I bought groceries… On Thursday morning I bought enough groceries to survive a month (aka pantry staples). On Friday, I drove to my parents in Chilliwack. I figure, if we need to practice social distancing, I need to do it with the support of other adults. This ask – to stay at home and avoid people – is hard if you have two wild kids and snow on the ground. We’re in Chilliwack where three other adults can help entertain my kids, and when the wind dies down, we can play in the grass.

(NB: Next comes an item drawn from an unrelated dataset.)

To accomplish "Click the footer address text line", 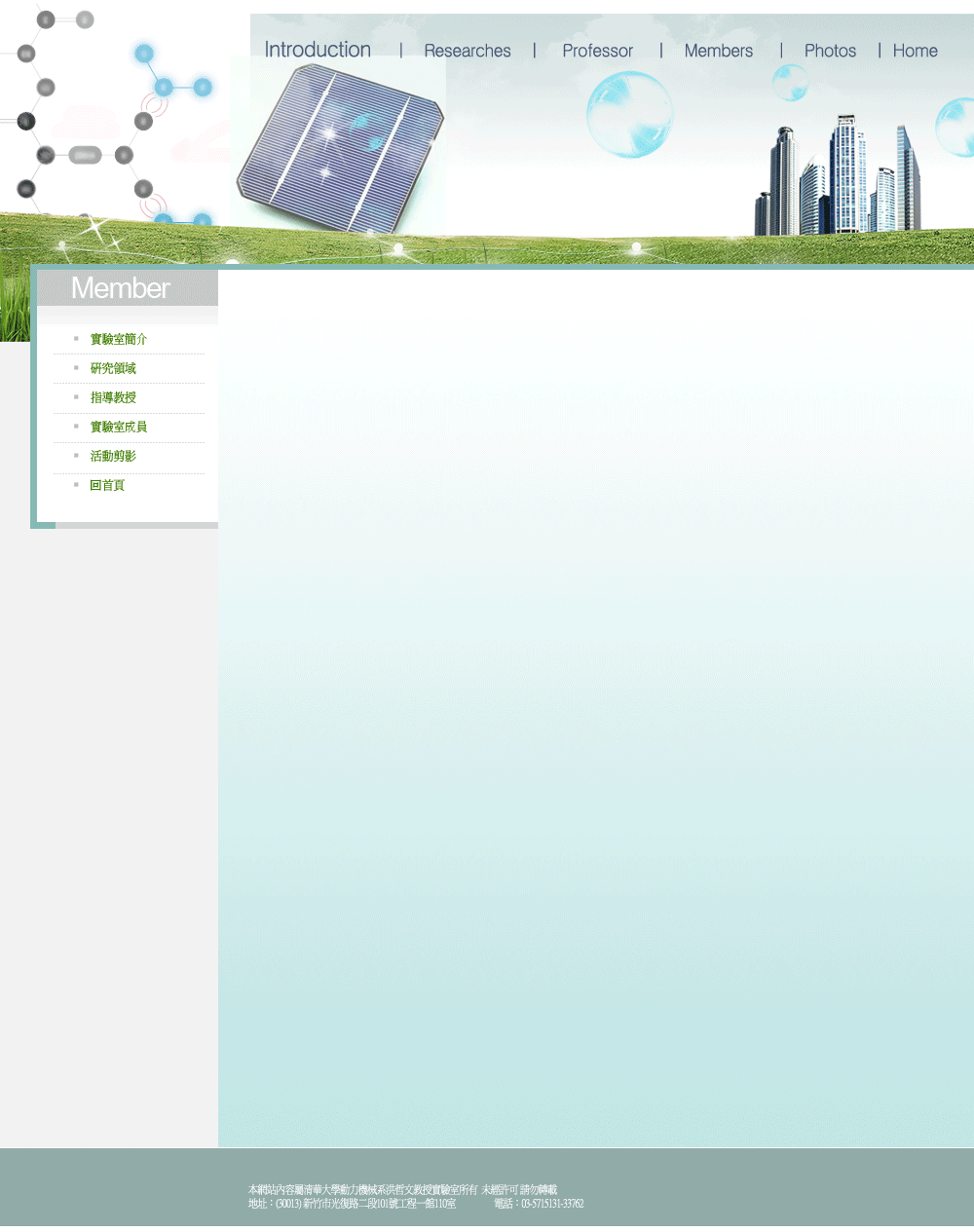I will (352, 1204).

Then the world panicked and raided the stores – either nobody is prepared either, or selfish-ness and hoarding is a primal instinct for too many. Today, we went back to the store for food at my mom’s house. The pantry was getting sad looking. It was weird. There were no carrots, potatoes, garlic, or bags of apples. There were no eggs, butter, meat. The freezers were barren. The canned food and macaroni stash was low. It reminded me of the one day I went to the story after a wave of wildfire evacuees in 2018, but 25% worse. There was still lots of food remaining, but it was a weird sight to see. The store was quiet. The cash registers smelt like clorox. People put off a weird vibe – not of panic but of uncertain.
Things are changing every 3 – 6 hours. It feels like a game of copy cat. One brand takes up the courage to say – we will only be open 5 hours a day. The next brand says – WE ARE CLOSING FOR TWO WEEKS. One state says – all restaurants and schools are closed. One province says – all schools, daycares, post-secondary are closed. Then it just dominos. We know whats coming – state mandated quarantine.

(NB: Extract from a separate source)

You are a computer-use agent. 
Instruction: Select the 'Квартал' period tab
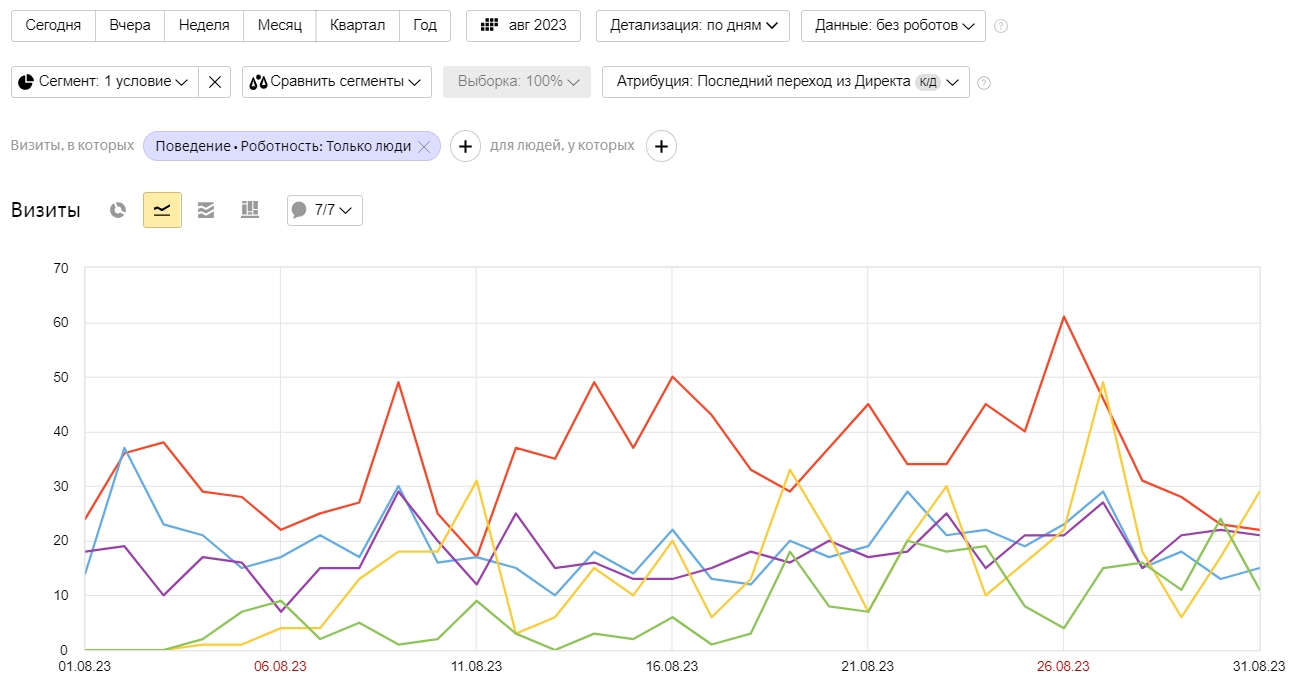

Why? Because people don’t listen. They just go do things. We don’t know who is infected and who isn’t because the testing process is not wide spread available. We know that many people could be carriers and have very few symptoms. But, we also know that people who know they have COVID-19 get onto planes, go to brunches, and visit with friends and family. So, here we are. Just tackling a pandemic.

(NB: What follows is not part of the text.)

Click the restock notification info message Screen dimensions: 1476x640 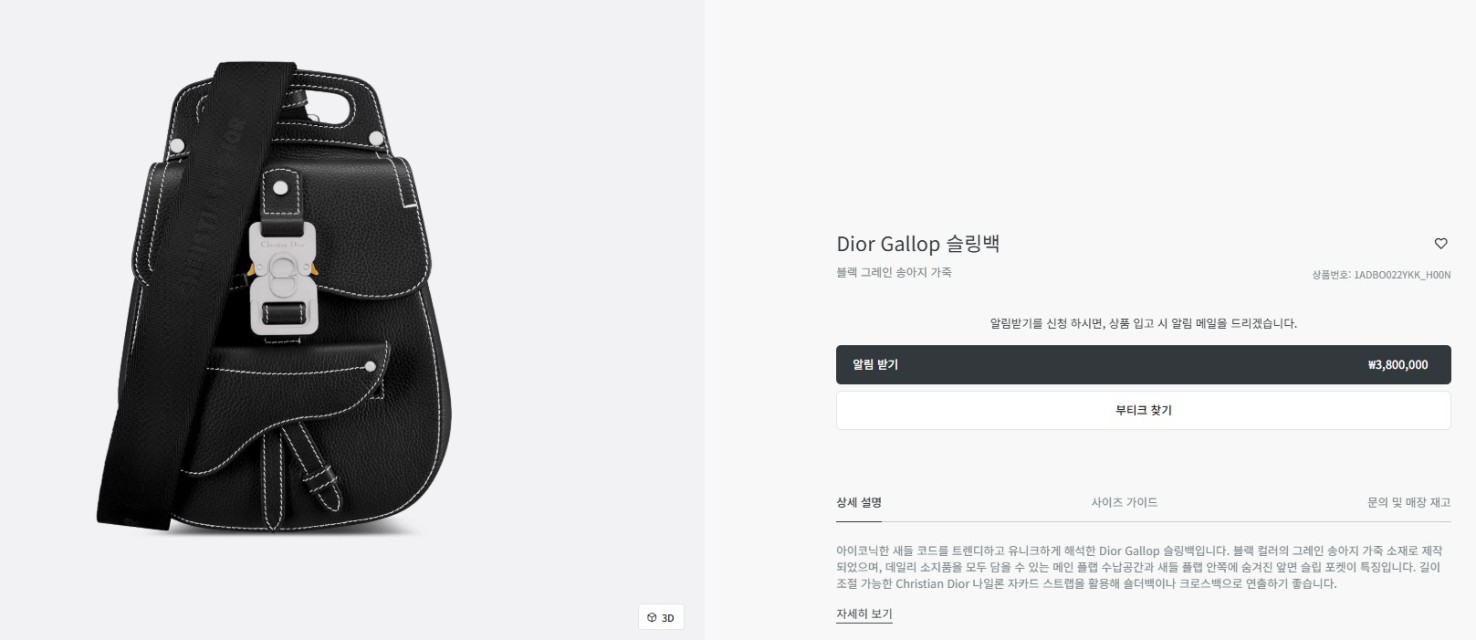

How am I handling it? Not well. I’m naturally anxious and my super power is thinking of a million different scenarios and playing them out in my head. That means that I’m constantly buzzing and my ability to focus on things that actually matter is HARD AF. I used to think I wanted to do crisis management PR, but maybe I’m not cut out for this – it’s hard to focus on the task at hand like writing this blog post expose of a day in the life of a Canadian during the 2019 virus pandemic.
I’m worried about my kids. Suddenly we are washing our hands. We can’t go do fun things. Mom is always checking her phone for updates. There’s panic in her voice. She’s rationing the milk. They are little but these are the moments that impact their lives forever. How do I parent without making this a traumatic scenario? And if tomorrow’s announcement is the closure of daycares, how do I work and not loose my mind…
I wrote in my journal about all the scenarios.
I’ve come to peace with most of them.
But, I’m still worried about food.
The unknown economic impacts.
If I’ll ever have a job in communications after this.
Silly things that I can’t control.
I’m sleeping at night.
I’m also worried grandparents will die.
But I try not to think about that too much.